What the exercise asks.
The lines to repeat are those below from the one containing "Screen dimensions: 1259x952" down to the one containing "Click the target", both included; reproduce them exactly and nothing else.

Dataset entries.
-------------------------
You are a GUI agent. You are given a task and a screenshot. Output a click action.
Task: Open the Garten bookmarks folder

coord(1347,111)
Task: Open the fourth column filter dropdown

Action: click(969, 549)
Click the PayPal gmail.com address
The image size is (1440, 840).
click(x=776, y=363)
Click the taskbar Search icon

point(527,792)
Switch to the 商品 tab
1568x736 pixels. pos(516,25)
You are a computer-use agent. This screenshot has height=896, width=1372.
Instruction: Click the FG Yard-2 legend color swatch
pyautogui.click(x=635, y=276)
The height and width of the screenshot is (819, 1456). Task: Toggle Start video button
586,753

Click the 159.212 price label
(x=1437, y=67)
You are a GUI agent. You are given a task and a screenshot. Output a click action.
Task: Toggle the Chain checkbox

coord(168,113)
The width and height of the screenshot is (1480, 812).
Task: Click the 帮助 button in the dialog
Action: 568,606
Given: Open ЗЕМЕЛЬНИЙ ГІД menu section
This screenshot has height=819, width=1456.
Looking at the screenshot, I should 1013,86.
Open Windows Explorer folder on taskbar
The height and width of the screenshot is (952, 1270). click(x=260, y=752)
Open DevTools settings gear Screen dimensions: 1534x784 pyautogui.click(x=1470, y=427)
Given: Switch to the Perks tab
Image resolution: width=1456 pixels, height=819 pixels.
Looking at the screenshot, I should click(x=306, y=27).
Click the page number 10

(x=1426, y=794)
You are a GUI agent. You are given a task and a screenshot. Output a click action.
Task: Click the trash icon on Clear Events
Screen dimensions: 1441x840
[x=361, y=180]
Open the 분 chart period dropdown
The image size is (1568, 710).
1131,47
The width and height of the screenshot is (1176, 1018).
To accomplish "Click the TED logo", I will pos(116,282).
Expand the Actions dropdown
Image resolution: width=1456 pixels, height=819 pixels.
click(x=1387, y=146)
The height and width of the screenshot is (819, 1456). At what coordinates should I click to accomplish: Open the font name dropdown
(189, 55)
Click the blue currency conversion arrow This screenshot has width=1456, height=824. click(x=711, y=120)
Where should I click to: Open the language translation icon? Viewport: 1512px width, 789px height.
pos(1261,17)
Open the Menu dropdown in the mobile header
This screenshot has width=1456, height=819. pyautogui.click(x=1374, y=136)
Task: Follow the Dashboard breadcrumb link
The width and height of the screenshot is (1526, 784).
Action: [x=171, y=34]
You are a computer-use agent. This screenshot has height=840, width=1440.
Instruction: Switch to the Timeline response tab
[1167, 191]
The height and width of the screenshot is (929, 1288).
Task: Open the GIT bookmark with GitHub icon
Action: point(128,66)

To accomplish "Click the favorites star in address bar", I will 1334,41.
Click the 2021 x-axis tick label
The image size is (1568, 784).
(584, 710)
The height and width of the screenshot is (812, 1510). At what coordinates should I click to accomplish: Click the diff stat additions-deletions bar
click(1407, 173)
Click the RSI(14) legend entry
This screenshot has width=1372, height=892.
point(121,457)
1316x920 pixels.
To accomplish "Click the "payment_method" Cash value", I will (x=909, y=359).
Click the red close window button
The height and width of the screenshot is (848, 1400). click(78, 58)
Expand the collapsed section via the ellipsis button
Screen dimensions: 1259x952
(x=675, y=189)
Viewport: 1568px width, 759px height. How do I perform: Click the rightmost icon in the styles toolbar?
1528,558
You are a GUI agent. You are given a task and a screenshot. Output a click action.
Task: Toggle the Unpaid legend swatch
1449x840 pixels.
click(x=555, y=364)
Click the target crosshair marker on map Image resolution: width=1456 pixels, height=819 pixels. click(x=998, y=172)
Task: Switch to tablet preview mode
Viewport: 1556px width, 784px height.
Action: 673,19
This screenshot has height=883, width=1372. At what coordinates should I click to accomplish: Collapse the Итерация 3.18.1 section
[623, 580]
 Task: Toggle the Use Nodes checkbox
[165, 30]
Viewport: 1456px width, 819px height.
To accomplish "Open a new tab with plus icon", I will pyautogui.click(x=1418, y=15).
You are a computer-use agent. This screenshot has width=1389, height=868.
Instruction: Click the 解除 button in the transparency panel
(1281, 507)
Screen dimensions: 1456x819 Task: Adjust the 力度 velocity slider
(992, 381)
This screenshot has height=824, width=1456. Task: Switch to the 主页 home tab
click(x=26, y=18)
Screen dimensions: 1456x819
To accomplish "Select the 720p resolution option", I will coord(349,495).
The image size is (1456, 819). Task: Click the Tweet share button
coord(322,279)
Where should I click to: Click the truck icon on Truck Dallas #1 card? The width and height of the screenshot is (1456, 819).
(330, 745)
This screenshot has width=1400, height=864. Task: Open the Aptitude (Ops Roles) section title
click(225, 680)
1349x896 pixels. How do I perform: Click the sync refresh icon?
-------------------------
Your solution.
Screen dimensions: 1259x952
(x=675, y=189)
Viewport: 1568px width, 759px height. How do I perform: Click the rightmost icon in the styles toolbar?
1528,558
You are a GUI agent. You are given a task and a screenshot. Output a click action.
Task: Toggle the Unpaid legend swatch
1449x840 pixels.
click(x=555, y=364)
Click the target crosshair marker on map Image resolution: width=1456 pixels, height=819 pixels. click(x=998, y=172)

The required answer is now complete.